New tool to support urgent palliative care needs being met first
When resources are limited and patients are many, how do palliative care doctors decide who most urgently needs their attention? That is a question with no standard, evidence-based answer, which has inspired a Melbourne doctor to develop a new triage tool to make access more fair and equitable internationally.
Dr Beth Russell, palliative care physician at St Vincent’s Hospital’s Centre for Palliative Care, became interested in how individuals’ palliative care needs were compared while working in regional South Australia and Victoria with patients who chose to stay at home rather than go to hospital. Her interest in equity continued when she returned to work in a large Melbourne health service, where there was also no consistent way of assessing the urgency of referrals made by different hospital departments or from external hospitals or community services.
She says while some palliative care services have systems, research has shown them to not be robust or evidence-based.
“The problem with previous triage tools is that they weren’t necessarily capturing the whole story, or overcoming the influence of people who were still trying to advocate very strongly for the patient they had personal involvement with, which is understandable.”
Dr Russell says a standardised approach is important to ensure that even the most vulnerable patients who are least able to advocate for themselves are assessed fairly, so that all patients receive the care they need in the order of urgency. Similarly, she says it is important to prevent incorrect assumptions, like that someone gradually deteriorating at home with a family carer must be in dire straits, leaving a patient with unstable pain on a surgical unit with more potentially urgent needs missing out.
“Even within one palliative care service, referral is very dependent on the relationships. So there might be a good liver team or a good flow of referrals from an oncology team, but not from [departments with patients with] non-malignant disease, who may also have patients with a high level of suffering who are reliant on referral.”
Dr Russell referred to Palliative Care Australia’s 2017-18 Pre-Budget Submission, which calls for a $35M investment in palliative care service provision over three years.
“There certainly is a resource limitation that needs to be addressed, but while we are working within that limitation how do we – in a fair and safe manner – work out whose needs are most urgent and require fast access? And for the effort we are putting in, and the dollars we are spending, how do we get the most good to the most people?”
While triage is something that emergency departments do relatively efficiently, the process is more complex in a palliative care context.
“In the emergency department at the triage desk the patient is right in front of you and you can glean a lot of information just looking at them and seeing their carer.
“If they get sicker in half an hour, you can reassess them. But in palliative care, we are getting calls from clinicians who may not be palliative care trained, telling us about patients we have never met. We are comparing their story to a patient we can see in front of us and that distance or immediacy might cloud our assessment.
“In palliative care we are looking at relieving physical and psychological suffering and meeting the needs of the carer as well as the patient, and looking at achieving patient preferences if they want to die in their own home. There are a lot of competing priorities. This is why it has been a hard nut to crack.”
Dr Russell conducted online research, recruiting 801 palliative care health professionals from around the world, in order to inform a scoring system to support doctors’ decision-making. Doctors from Australia, New Zealand, America, Europe, Africa and Asia participated, providing responses to clinical scenarios which reflected perceptions of urgency.
“We realised early on that this was not just a problem in Australia; it was a problem worldwide. There is a general push in health care for quality improvements, standardisation and person-centred care.”
The research has informed a tool which enables a patient’s details to be fed into a seven-item document, which calculates an overall score that can be used for comparison and ranking against other patients referred at the same time. The tool is in the process of being validated, before being implemented in community, hospital and hospice settings.

***

Copy the article on palliative care triage starting at "While triage is" and ending at "cloud our assessment.", switching "triage desk" to "front desk". The data below have nothing to do with the article.

**Data provided**
***

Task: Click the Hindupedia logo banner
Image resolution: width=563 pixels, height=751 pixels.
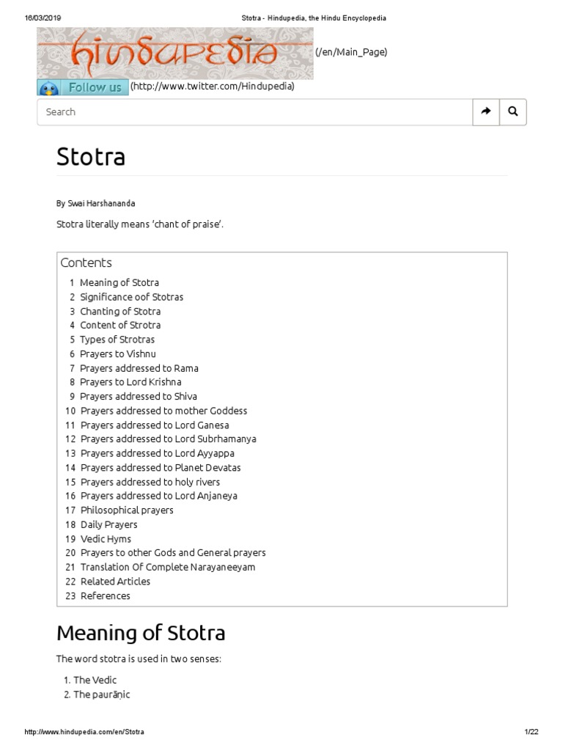Action: coord(174,53)
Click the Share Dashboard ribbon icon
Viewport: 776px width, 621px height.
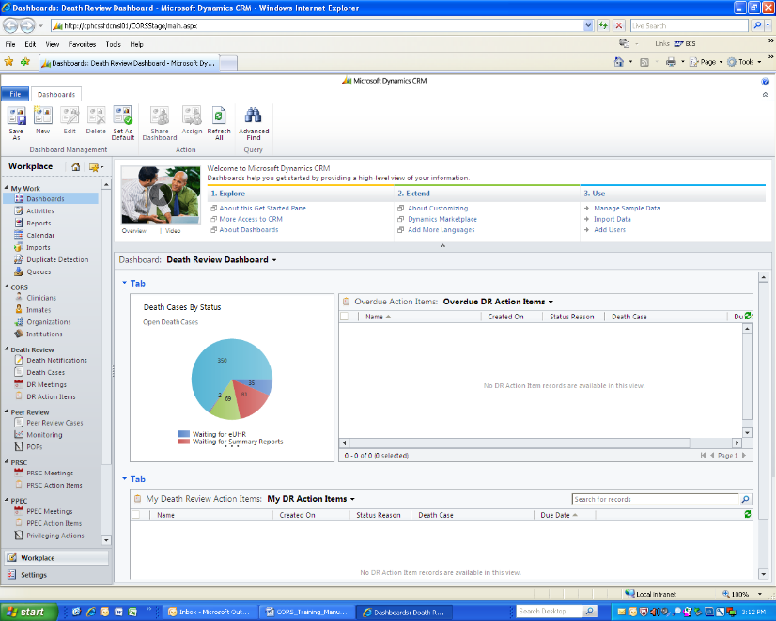pyautogui.click(x=160, y=116)
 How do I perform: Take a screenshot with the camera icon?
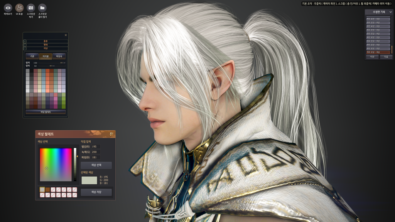pos(31,8)
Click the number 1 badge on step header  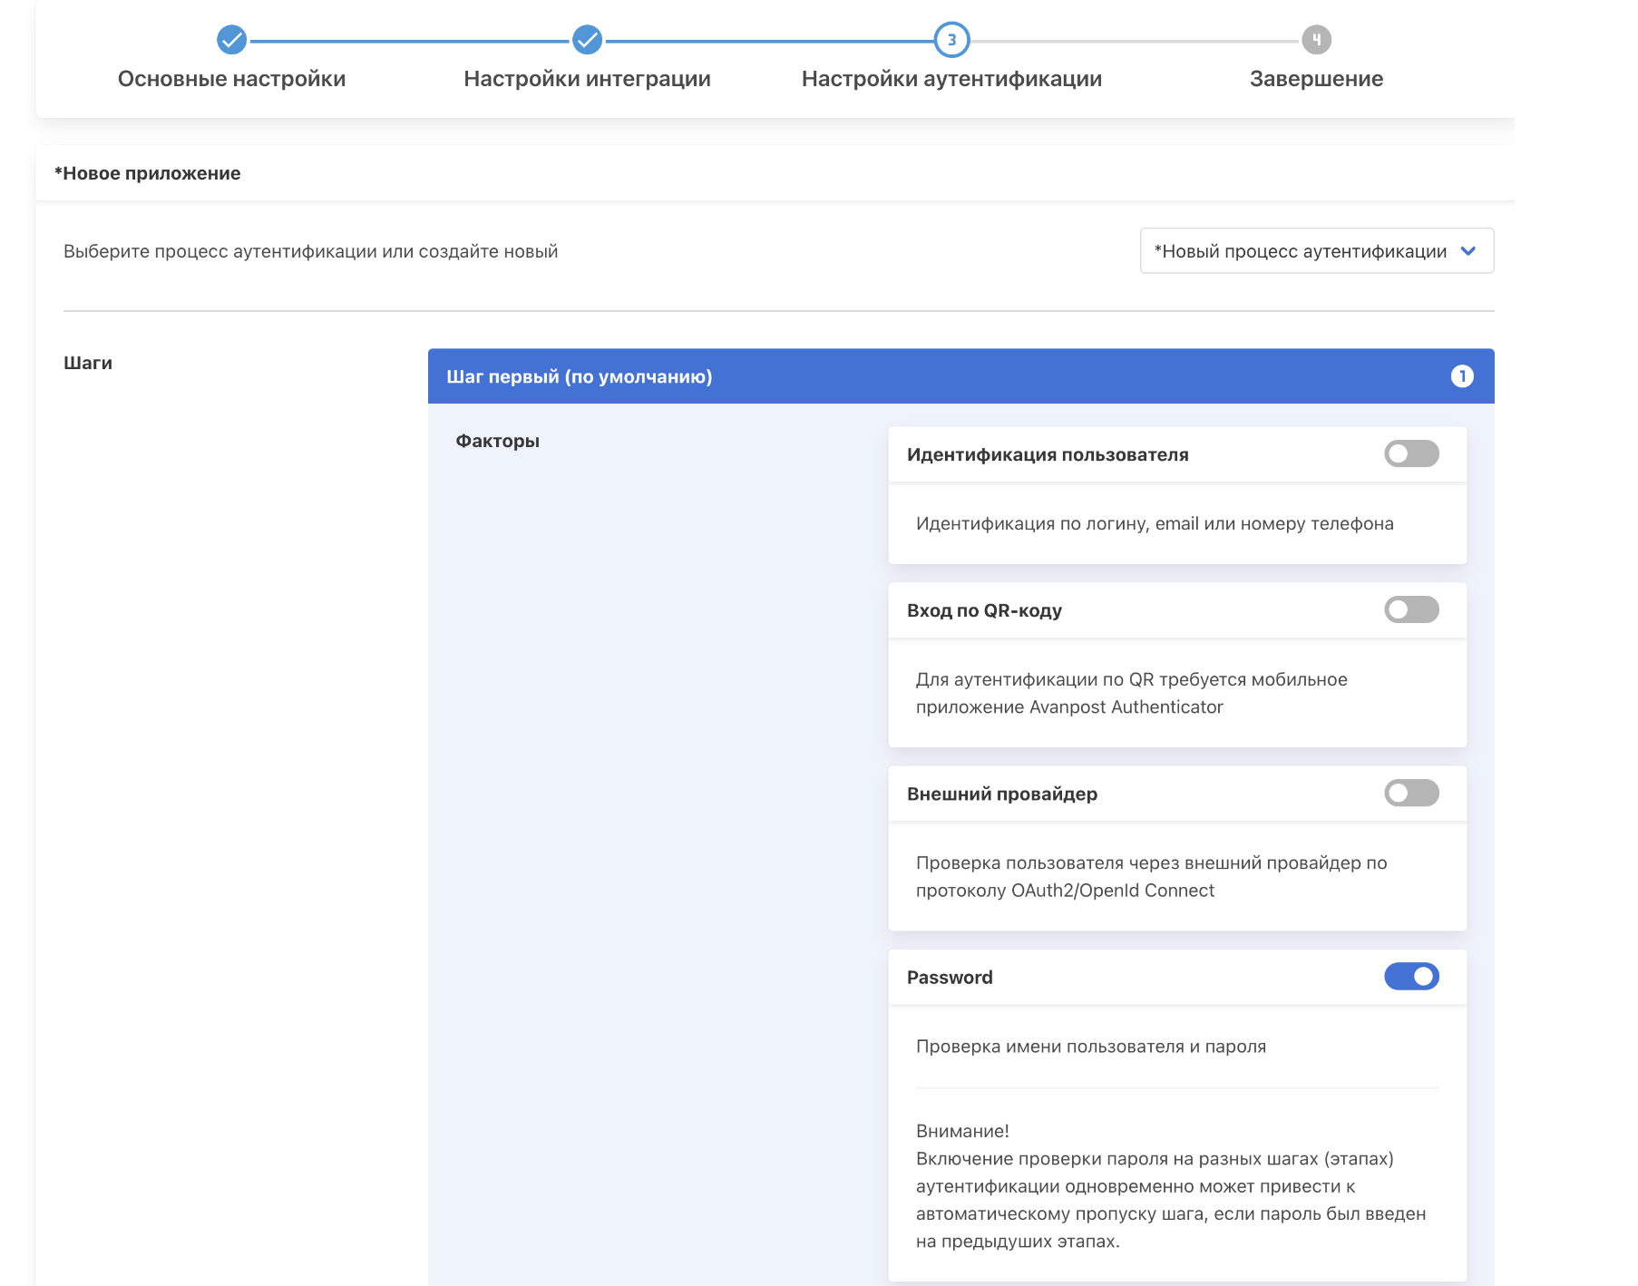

***

**Output**
While triage is something that emergency departments do relatively efficiently, the process is more complex in a palliative care context.
“In the emergency department at the front desk the patient is right in front of you and you can glean a lot of information just looking at them and seeing their carer.
“If they get sicker in half an hour, you can reassess them. But in palliative care, we are getting calls from clinicians who may not be palliative care trained, telling us about patients we have never met. We are comparing their story to a patient we can see in front of us and that distance or immediacy might cloud our assessment.